Il Presidente, divulgazione di qualità che merita un altro orario

“Se c’è qualcuno, là fuori, che ancora dubita che l’America sia un posto dove tutto è possibile, e ancora mette in dubbio il potere della nostra democrazia, questa notte ha avuto le risposte che cercava”. Comincia con il celebre discorso della notte del 4 novembre 2008 la puntata de Il Presidente trasmessa da Retequattro. Lì, nella spianata di Chicago, la città dove Barack Obama si è formato e affermato, prima come avvocato poi come community organizer infine come leader politico, s’è riunita una folla enorme nella quale s’intravede una Oprah Winfrey rapita dal carisma dell’oratore. In quelle poche parole, pronunciate con pacatezza e le giuste pause, c’è tutta la forza tranquilla del leader e la consapevolezza della svolta storica che la democrazia non solo americana sta vivendo. Ora che il secondo mandato del primo presidente americano di colore sta declinando e è entrata nel vivo la corsa per l’elezione del suo successore, la rete diretta da Sebastiano Lombardi ha dedicato il terzo biopic (i primi due a Vladimir Putin e alla Regina Elisabetta) a Obama. La ricca e approfondita documentazione si basa sul documentario Becoming Barack – Evolution of A Leader, che ne ripercorre la vita dagli anni ’80 ai ’90. I brani sono intervallati dagli interventi di Alessandro Banfi che, grazie alla padronanza dell’argomento, si rivolge al pubblico della rete “più anziana” di Mediaset senza scontentare chi vuole approfondire i dettagli del sistema elettorale Usa.

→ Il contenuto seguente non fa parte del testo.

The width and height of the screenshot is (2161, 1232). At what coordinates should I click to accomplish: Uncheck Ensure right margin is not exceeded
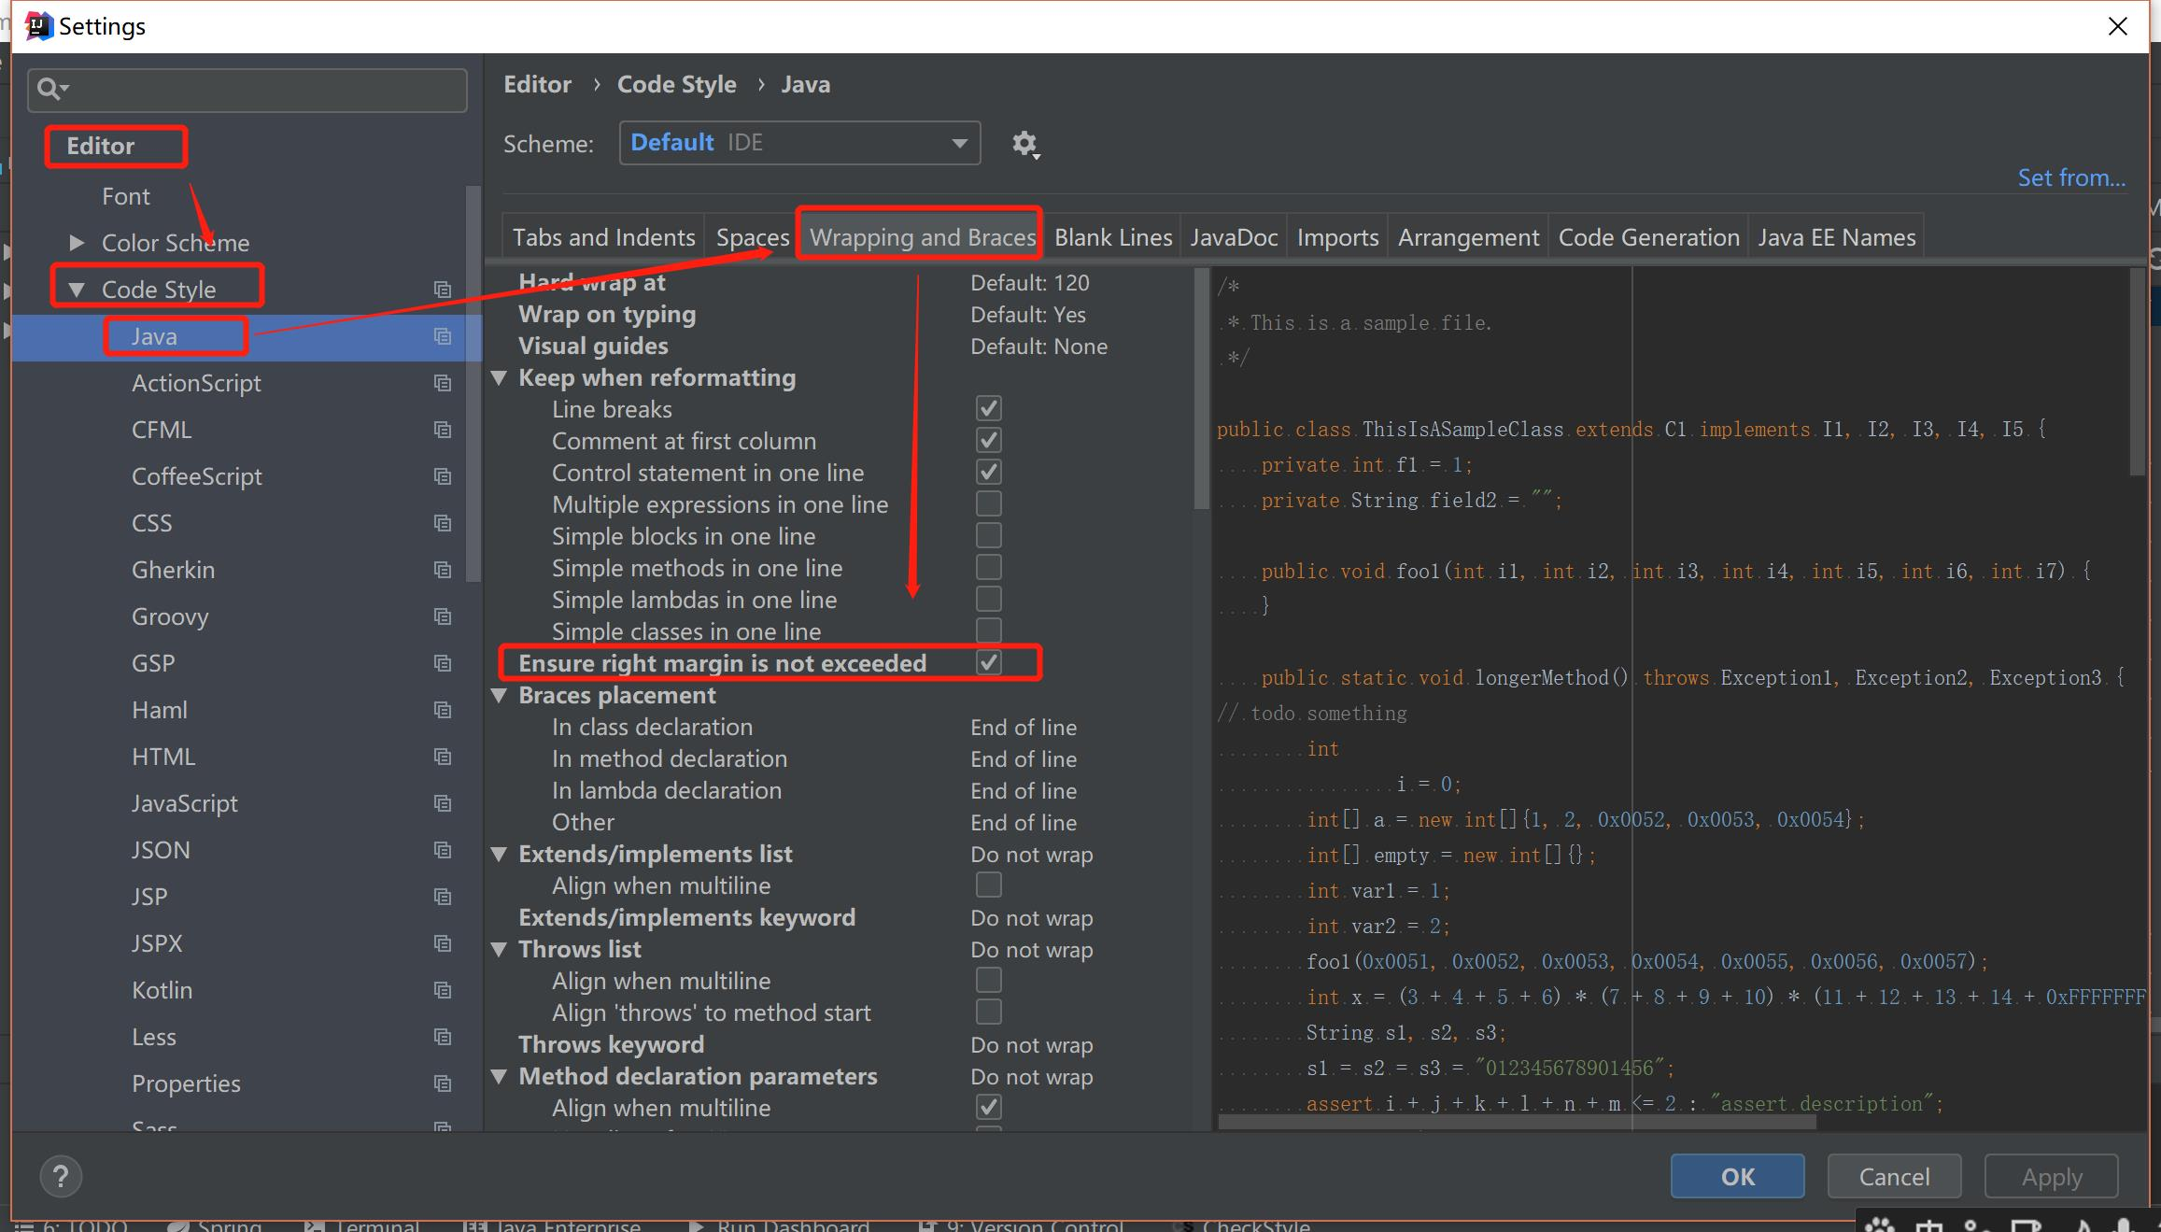coord(988,662)
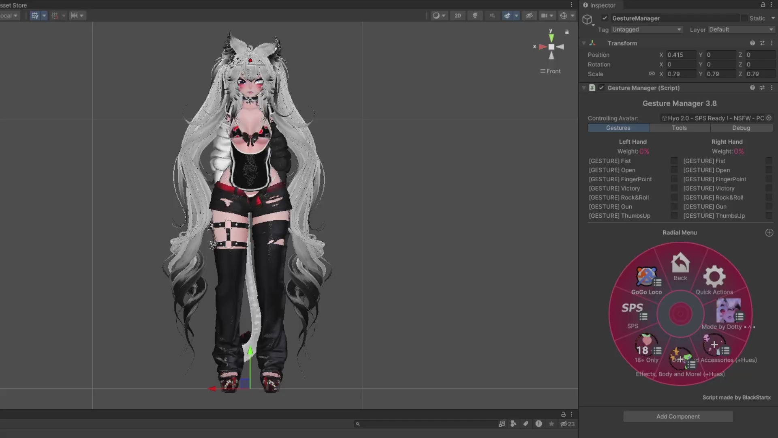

Il presidente Barack Obama intervistato da Steve Kroft per 60 Minutes

Il presidente Barack Obama intervistato da Steve Kroft per 60 Minutes

Il documentario e anche la successiva intervista concessa da Obama a Steve Kroft di 60 Minutes, il programma della Cbs, sono ricchi di testimonianze e approfondimenti sugli otto anni alla Casa Bianca del presidente nero. Si capiscono le ragioni della scelta di non risolvere con le armi la crisi asiatica, dell’accordo nucleare con l’Iran, le motivazioni del Nobel per la pace, la decisione di uccidere Bin Laden, l’errore della cattura di Gheddafi senza avere un progetto successivo, il merito di aver ripristinato la relazione con Cuba, la prima visita di un presidente americano a Hiroshima. Banfi usa frasi brevi sottolineate dalla mimica delle mani, è immediato senza essere banale, un po’ alla Minoli, ma senza concitazione. Così Il Presidente è un programma di divulgazione, equilibrato e approfondito nello stesso tempo, una formula che, con un po’ di coraggio, potrebbe conquistare una frequenza più assidua e un orario meno da nottambuli.